Sisodia discussed the homology between PS and SEL12 (of C. elegans), which is related to notch. Indeed, PS knockout mice exhibit developmental problems of somitogenesis that would be expected from disrupted notch function. What is the relevance of the PS knockouts to neuropathology? These knockouts result in Ab levels that are dramatically reduced for both short and long forms, and APP and its C-terminal fragments (the precursors to Ab) accumulate in the neurons. Contrary to the previous talk, there is no evidence for a direct interaction between APP and PS1. Instead, Sisodia suggested that PS may affect the g-secretase cleavage site on the APP molecule. Clearly, based upon these two talks, it will be crucial to understand the molecular interaction between PS and APP. However, AD is most often not associated with mutations of either of these proteins. It will eventually be necessary to determine the relevance of these mutated proteins to the general neuropathology of AD to test the initial hypothesis that production of Ab is the central event.

What causes neurons to die? The answer seems to be as varied as the number of different neuropathologies that have been described. Although the subject of this symposium was neurodegeneration, the variety of disorders was matched by the variety of molecular mechanisms that appear to underlie the diseases. It is becoming clear that the etiology of each disorder is distinct from the others, as evidenced by the different cellular pathologies exhibited by the affected neurons.

How do neurons die? Any common themes, such as fibrillar aggregation (AD and prion diseases) or disrupted axonal transport (peripheral neuropathies and ALS) shared by these neurodegenerations may represent the late stages of the neurodegenerative processes. These late stages may represent the important targets for therapeutic interventions.

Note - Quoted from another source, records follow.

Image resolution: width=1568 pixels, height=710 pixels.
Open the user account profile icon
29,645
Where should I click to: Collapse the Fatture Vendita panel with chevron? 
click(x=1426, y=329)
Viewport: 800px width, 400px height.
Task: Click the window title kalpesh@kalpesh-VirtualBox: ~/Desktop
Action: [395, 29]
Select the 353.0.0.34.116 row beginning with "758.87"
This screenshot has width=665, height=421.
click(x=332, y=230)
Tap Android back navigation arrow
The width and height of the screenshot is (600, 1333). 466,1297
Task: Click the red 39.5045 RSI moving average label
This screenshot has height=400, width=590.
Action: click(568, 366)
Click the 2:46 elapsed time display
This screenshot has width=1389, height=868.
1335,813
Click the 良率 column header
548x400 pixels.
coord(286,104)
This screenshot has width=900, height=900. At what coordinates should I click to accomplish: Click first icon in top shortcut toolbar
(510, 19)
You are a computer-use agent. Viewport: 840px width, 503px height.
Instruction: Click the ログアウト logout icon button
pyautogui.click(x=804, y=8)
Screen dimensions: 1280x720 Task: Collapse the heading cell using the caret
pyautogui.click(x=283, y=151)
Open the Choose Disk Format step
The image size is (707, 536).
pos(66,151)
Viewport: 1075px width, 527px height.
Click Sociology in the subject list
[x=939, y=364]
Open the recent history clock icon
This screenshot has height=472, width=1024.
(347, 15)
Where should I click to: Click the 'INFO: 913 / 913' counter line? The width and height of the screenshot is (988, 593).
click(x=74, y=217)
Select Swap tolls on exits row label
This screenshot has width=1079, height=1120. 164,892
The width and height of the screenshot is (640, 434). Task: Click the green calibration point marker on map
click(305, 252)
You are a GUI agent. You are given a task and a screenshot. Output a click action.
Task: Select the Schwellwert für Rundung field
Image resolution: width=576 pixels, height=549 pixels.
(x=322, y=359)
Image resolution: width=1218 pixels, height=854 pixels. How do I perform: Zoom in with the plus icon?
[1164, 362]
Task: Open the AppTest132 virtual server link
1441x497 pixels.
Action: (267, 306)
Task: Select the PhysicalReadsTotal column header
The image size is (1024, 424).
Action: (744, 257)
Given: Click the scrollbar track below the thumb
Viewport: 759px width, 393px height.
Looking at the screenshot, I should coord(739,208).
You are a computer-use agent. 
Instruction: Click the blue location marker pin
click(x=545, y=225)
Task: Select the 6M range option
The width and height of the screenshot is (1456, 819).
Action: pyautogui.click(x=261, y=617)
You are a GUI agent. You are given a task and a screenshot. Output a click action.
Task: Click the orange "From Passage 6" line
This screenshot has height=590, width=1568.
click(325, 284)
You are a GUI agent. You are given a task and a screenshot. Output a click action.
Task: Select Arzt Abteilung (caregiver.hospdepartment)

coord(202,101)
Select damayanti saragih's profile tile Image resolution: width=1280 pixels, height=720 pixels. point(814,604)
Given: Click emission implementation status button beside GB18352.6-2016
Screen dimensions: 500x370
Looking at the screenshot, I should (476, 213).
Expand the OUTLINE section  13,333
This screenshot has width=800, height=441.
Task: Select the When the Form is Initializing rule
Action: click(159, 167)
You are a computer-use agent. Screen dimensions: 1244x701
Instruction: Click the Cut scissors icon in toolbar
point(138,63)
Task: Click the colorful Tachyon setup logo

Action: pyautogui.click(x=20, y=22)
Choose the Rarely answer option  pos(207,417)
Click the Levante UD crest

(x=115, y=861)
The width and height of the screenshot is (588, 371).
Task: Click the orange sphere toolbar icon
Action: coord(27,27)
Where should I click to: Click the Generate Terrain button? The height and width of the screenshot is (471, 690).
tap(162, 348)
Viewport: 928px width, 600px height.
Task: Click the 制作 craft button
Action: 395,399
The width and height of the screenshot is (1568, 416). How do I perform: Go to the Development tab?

Why do certain neurons die and others appear to be unaffected? Understanding the genetic basis for neuropathologies offers new experimental approaches to the problems, including transgenic mice, transfected cell lines, and knockout Drosophila, but raises an important question. How can we take advantage of those neurons that remain selectively invulnerable to these genetic diseases while they are also in the environment of neurodegeneration?